Less pain, a faster return to everyday life, and potential lower health care costs are some of the potential benefits associated with percutaneous pulmonary valve implatation in children born with pulmonary outflow tract disorder, according to Brith Andresen‘s PhD thesis.
MAIN RESULTS:
- Children and young adults appreciate the quick return to normal life following percutaneous valve implantation.
- In the future, hospitals could save money on percutanous valve implantation.
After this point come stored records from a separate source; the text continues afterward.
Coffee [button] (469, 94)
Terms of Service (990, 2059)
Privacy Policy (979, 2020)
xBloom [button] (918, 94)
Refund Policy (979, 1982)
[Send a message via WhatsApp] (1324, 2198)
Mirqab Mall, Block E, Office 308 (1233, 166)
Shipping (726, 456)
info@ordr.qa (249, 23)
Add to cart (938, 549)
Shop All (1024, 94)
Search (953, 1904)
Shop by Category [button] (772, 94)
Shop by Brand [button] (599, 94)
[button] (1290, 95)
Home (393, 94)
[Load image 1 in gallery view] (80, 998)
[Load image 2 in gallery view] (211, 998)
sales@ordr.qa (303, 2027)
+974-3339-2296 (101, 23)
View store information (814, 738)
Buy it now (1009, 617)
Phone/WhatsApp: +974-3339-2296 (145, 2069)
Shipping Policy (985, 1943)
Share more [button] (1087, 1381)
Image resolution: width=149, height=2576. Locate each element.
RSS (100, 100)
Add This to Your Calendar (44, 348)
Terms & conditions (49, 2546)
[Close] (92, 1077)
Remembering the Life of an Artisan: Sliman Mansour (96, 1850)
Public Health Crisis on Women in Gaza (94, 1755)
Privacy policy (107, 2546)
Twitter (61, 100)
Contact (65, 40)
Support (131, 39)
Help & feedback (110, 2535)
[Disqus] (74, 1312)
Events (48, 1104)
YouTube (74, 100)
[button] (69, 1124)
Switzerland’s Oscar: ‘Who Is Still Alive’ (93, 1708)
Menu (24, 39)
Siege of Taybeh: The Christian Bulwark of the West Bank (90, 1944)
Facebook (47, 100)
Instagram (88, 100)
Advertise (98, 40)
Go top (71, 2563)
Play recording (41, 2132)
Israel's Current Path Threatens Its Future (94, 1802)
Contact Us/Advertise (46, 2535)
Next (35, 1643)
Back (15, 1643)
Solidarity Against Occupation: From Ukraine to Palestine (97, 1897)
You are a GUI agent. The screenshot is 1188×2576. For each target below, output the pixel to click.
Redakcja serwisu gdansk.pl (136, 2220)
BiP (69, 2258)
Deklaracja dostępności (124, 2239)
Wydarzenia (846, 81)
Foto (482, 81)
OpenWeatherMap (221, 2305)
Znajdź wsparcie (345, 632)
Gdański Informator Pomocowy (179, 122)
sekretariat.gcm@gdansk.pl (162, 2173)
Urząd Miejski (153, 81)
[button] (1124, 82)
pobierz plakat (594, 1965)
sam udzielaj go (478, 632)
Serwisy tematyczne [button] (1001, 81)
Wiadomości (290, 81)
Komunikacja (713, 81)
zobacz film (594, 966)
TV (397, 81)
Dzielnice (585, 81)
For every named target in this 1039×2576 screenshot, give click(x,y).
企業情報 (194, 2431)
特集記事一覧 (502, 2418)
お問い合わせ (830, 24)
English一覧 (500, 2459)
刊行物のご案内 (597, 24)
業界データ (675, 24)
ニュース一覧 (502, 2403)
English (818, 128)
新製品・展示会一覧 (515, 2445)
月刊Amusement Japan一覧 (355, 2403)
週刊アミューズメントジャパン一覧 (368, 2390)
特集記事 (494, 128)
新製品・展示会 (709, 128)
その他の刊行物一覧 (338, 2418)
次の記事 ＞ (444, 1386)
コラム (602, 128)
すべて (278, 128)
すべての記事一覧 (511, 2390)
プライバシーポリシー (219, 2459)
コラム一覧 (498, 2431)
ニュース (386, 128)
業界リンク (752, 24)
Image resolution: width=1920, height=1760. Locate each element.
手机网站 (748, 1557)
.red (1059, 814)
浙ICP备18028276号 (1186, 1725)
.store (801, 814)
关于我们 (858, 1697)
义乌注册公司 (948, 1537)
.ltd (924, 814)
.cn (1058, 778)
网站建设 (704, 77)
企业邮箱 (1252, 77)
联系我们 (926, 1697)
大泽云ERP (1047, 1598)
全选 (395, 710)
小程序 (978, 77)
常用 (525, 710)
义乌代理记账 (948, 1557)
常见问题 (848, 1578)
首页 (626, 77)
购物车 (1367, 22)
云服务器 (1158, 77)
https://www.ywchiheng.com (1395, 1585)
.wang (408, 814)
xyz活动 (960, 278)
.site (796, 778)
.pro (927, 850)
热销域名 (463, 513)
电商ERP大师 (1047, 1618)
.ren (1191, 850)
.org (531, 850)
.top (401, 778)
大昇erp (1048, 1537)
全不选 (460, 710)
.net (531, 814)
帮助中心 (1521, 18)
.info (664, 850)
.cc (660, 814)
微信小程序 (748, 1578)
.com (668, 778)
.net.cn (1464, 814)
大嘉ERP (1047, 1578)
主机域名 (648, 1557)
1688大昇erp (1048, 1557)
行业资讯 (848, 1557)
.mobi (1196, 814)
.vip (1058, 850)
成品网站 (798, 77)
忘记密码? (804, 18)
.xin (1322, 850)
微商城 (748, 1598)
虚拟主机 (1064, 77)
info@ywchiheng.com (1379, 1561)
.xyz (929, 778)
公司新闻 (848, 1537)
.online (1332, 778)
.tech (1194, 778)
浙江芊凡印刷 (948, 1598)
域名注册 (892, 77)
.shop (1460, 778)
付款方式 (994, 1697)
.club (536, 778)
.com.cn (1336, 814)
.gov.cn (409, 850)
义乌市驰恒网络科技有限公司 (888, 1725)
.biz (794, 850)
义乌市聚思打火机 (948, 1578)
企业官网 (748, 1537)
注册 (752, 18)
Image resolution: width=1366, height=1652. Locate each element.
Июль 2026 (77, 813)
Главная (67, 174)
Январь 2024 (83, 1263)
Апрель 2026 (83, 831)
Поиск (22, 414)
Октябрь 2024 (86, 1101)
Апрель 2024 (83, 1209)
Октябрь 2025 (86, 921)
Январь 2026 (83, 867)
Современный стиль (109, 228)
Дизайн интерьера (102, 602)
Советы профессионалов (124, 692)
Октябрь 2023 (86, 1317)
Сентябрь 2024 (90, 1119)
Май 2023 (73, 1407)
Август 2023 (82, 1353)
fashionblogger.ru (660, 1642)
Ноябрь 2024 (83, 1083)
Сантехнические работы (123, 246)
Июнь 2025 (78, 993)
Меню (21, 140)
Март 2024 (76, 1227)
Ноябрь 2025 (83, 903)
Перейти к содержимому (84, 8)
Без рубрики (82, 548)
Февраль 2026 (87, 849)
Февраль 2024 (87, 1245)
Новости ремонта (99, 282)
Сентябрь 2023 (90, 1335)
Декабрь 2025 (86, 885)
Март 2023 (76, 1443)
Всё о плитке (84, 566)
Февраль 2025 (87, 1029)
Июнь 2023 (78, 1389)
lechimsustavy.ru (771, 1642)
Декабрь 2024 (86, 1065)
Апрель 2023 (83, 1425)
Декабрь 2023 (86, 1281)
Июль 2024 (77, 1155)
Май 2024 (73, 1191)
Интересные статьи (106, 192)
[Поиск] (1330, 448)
- Fewer complications following percutaneous than surgical pulmonary valve implantation.
THESIS DEFENCE:
Thesis: Percutaneous pulmonary valve implantation impact on clinical outcome, patients self-reported health, psychosocial function, and hospital costs in patients with congenital heart disease
Candidate: Brith Andresen
Time: December 20, 2018 at 13:15
Place: Oslo University Hospital, Rikshospitalet: Green auditorium
Link to university website
SUMMARY:
(1) Ten children and young adults with congenital heart disease had a new pulmonary valve implanted with a minimally invasive percutaneous technique. Both the children and their families experienced a quick return to their normal life.
The patients who were interviewed were between 7 and 30 years of age, and the researchers also interviewed 18 next-of-kin. The patients emphasized how fast they were able to return to their regular daily life activities both physically and psychosocially, without the pain they previously had experienced following open-chest surgery. The caregivers also appreciated that they didn’t have to stay away from work for a long period of time.
(2) With only a slight reduction in the cost of the new pulmonary valve, the modern percutaneous treatment will become cost-effective compared to surgical valve replacement. Today, the price of the valve itself represents a five times higher cost than the prize of the device used for open-chest surgery. The total costs, however, are close to equal, because patients stay at the hospital on average eight days longer following hte surgical procedure.
The analyses are based on 20 percutaneously and 14 surgically treated patients between 8 and 53 years of age.
(3) Surgical as well as percutaneous replacement of the pulmonary valve have good clinical effect. However, only patients treated with the minimally invasive method reported psychosocial improvements such as better attention and less intrusive behaviour both three months and one year after the treatment. Moreover, this group of patients had no complications following the procedure, in contrast to those who had open surgery.
The study includes a total of 34 patients treated at Oslo University Hospital, most of them children.
REFERENCES:
(1) Andresen, B., Andersen, M. H., Lindberg, H., Døhlen, G., & Fosse, E. (2014). Perceived health after percutaneous pulmonary valve implantation: in-depth interviews of patients and next-of-kin. BMJ open, 4(7), e005102.
(2) Andresen, B., Mishra, V., Lewandowska, M., Andersen, J. G., Andersen, M. H., Lindberg, H., Døhlen, G., & Fosse, E. (2016). In-hospital cost comparison between percutaneous pulmonary valve implantation and surgery. European Journal of Cardio-Thoracic Surgery, 51(4), 747-753.
(3) Andresen, B., Døhlen, G., Diep, L. M., Lindberg, H., Fosse, E., & Andersen, M. H. (2018). Psychosocial and clinical outcomes of percutaneous versus surgical pulmonary valve implantation. Open heart, 5(1), e000758.